→ **EXERCISE GOAL**: Word for word, set down the lines from the one that contains "You are a computer-use" through the final line of the data; no pictures belong in the copy.

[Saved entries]
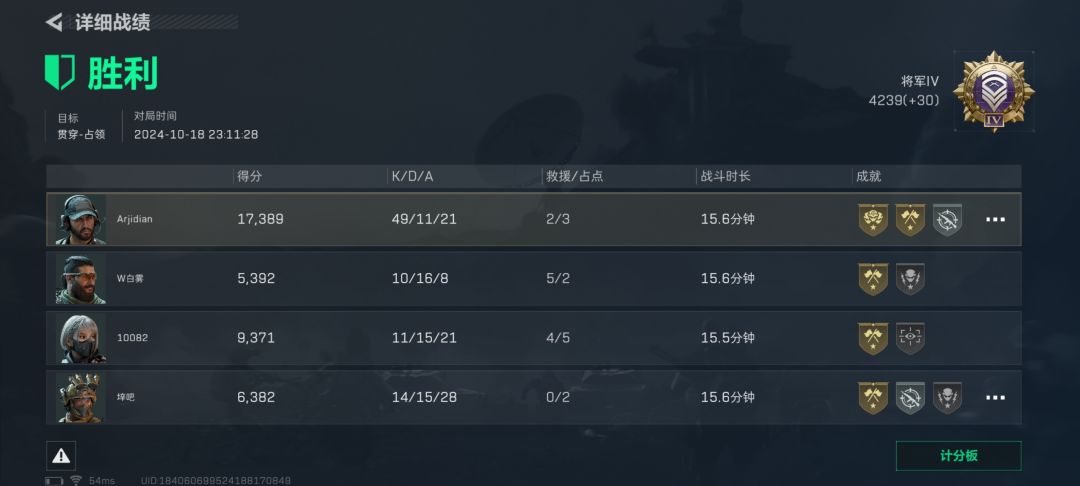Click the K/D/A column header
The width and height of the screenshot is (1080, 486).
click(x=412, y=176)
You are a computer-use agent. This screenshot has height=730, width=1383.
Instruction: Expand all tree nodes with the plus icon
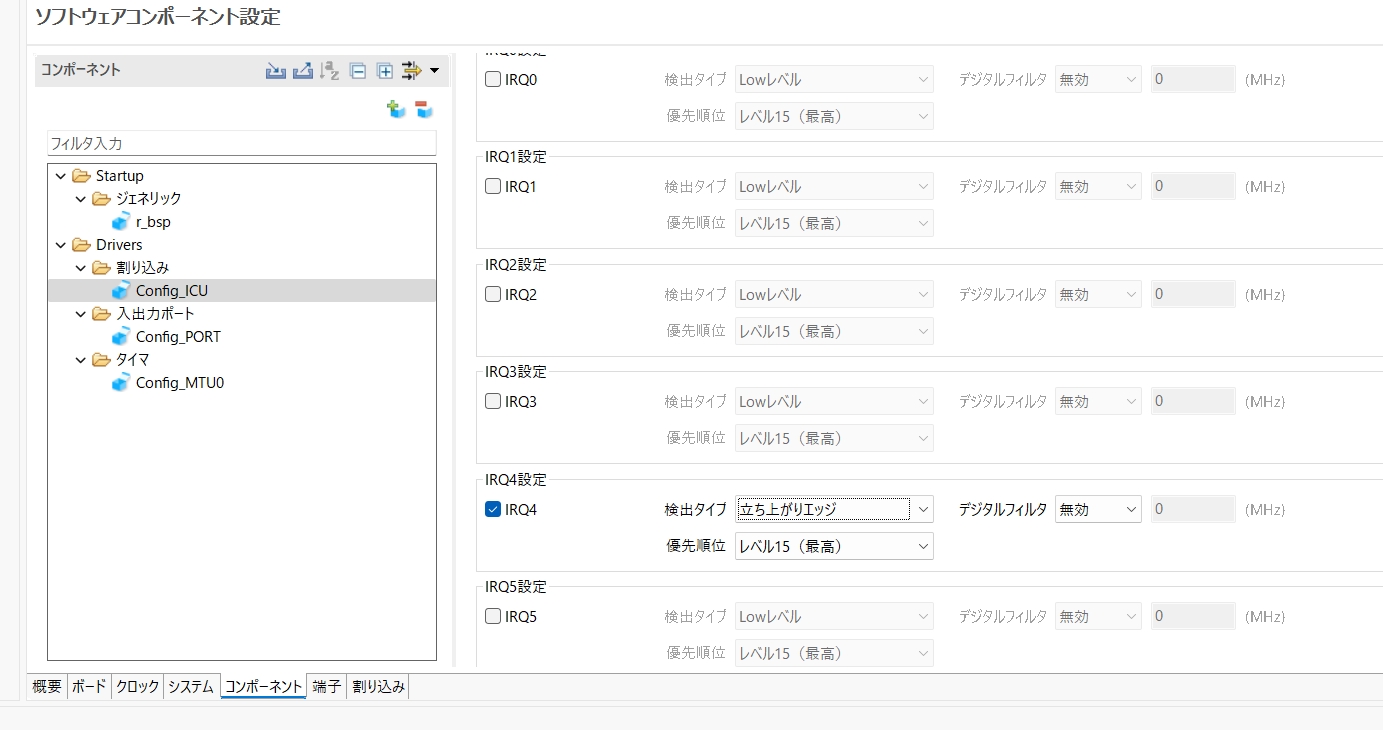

→ **YOUR SOLUTION**:
You are a computer-use agent. This screenshot has height=730, width=1383.
Instruction: Expand all tree nodes with the plus icon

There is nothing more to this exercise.